The first recovery boiler for kraft application was invented by Tomlinson in the early 1930s. While the average life expectancy of a boiler is 40 years with a rebuild frequency of every 15 years, 57 percent of the recovery boilers currently operating on a global basis are operating beyond the anticipated life (Fig.1).
A recovery boiler is an integral component in the successful operation of kraft (and, to a lesser degree, sulfite) pulp mills. As the name implies, the chemicals for white liquor are recovered and reformed from black liquor, which contains lignin from previously processed wood. The black liquor is burned, generating heat that is usually used in the process or in making electricity, much as in a conventional steam power plant.
North America does have some of the oldest recovery boilers (52 percent of North American recovery boilers were built in or before 1978) when compared with other papermaking regions, and it also has the highest total steam capacity and rate in its recovery boilers (rate = kg or lbs/day of black liquor solids). One of the reasons for this is the aging of recovery boilers (Fig. 2).
North America has gradually lost its stronghold versus other regions in kraft pulp production, declining by 6 million tons (9 percent) since 2007 (Fig. 3).
HEART OR HEEL?
As mentioned, the recovery boiler is the heart of the kraft pulp process, but it can also be the Achilles heel of the kraft pulp mill when it fails—resulting in unplanned downtime or catastrophic failure. Yet, in 2017 alone, three mills reported failure of their recovery boilers in North America.
While North America doesn’t have exclusivity in issues with recovery boilers, this region of the world does have some of the oldest recovery boilers when compared with other papermaking regions and has the highest total steam capacity and rate in its recovery boilers, as we’ve seen in Figure 2. So, what risks are these mills taking by not investing in the “heart” of their pulp mill?
If a recovery boiler fails, either catastrophically or with an unplanned down for repairs, the mill must curtail production. The duration this downtime can extend for up to 12 months if the boiler requires replacement, and the cost associated with replacement of the boiler on its existing footprint can be well upwards of US$50 million.
Let’s look at two kraft mills in North America that have boilers well over 50 years old.
• Mill A produces a little over 100,000 ADST of pulp per year and the recovery boiler is 65+ years old.
• Mill B produces over 500,000 ADST of pulp per year and its average recovery boiler age is 56 years.
Both mills produce some printing & writing (P&W) grades, which have been in continual decline for demand, making it less likely for capital reinvestment. These mills are pulp self-sufficient, providing softwood kraft pulp at a cost (as of 2017 Q4) of US$470 and US$477, respectively, to their paper machines. As we saw with the Lincoln mill in 2013-2014, the mills could continue operation by purchasing pulp; but at what impact to their cost competitiveness and for how long?
Mills producing P&W grades that are at least partially pulp self-sufficient have a clear cost advantage over those that purchase all of their pulp, as shown in Figure 4.

..............................

# Activity list
• 1. From the passage on recovery boilers, reproduce the part starting at "A recovery boiler is" and ending at "steam power plant.", word for word.
• 2. In the passage on recovery boilers, how long can the downtime last if a failed boiler requires replacement?

..............................

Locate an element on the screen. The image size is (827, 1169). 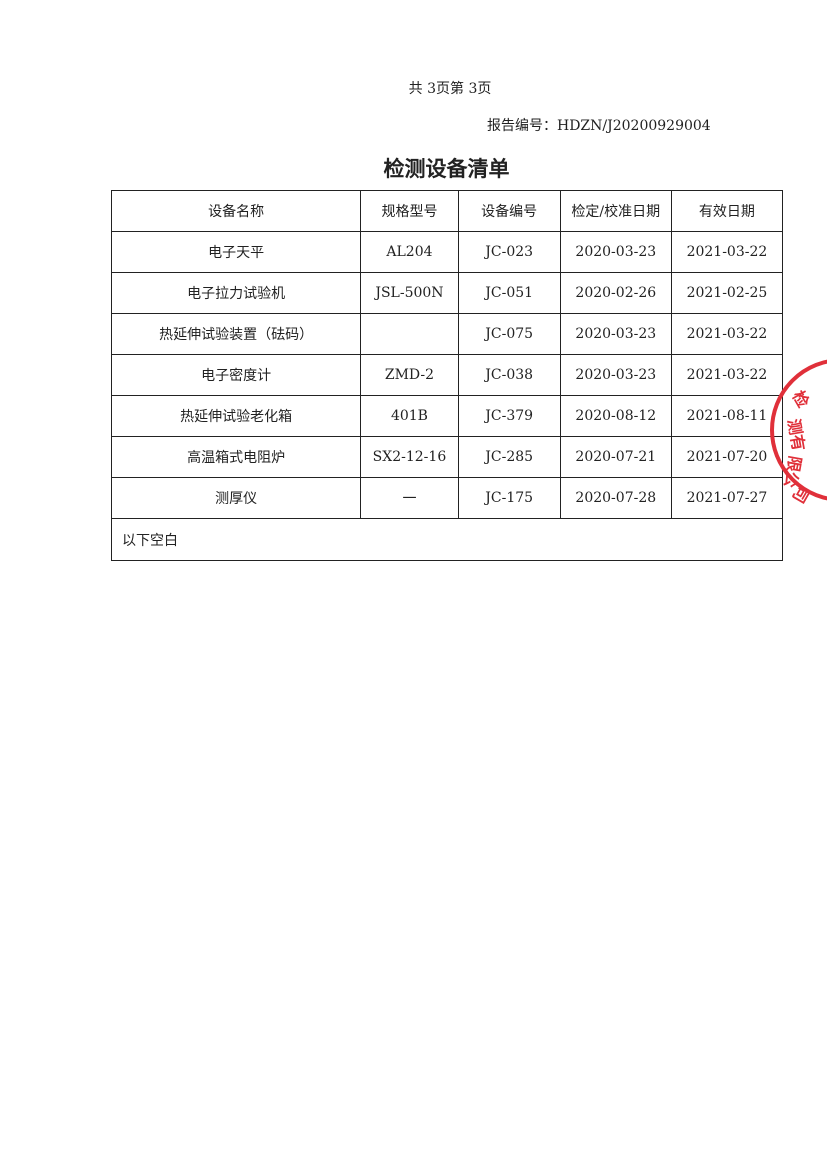
table-cell: JC-038 is located at coordinates (509, 375).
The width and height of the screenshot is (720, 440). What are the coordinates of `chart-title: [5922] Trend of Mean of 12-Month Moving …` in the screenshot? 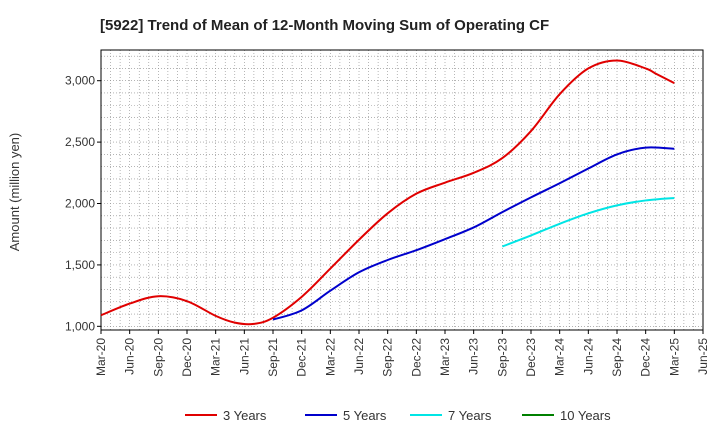 It's located at (324, 26).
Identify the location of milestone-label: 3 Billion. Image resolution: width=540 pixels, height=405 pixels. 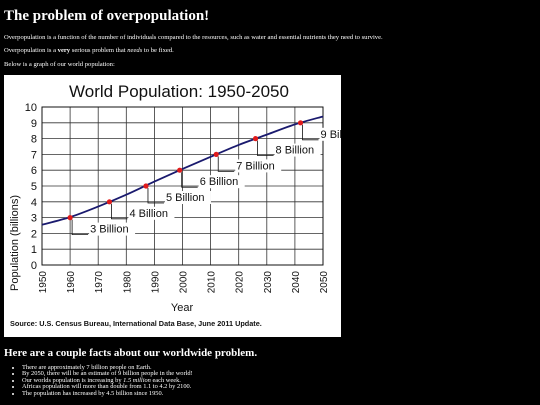
(110, 230).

..............................

# Exercise answers
• 1.
A recovery boiler is an integral component in the successful operation of kraft (and, to a lesser degree, sulfite) pulp mills. As the name implies, the chemicals for white liquor are recovered and reformed from black liquor, which contains lignin from previously processed wood. The black liquor is burned, generating heat that is usually used in the process or in making electricity, much as in a conventional steam power plant.

• 2. Up to 12 months.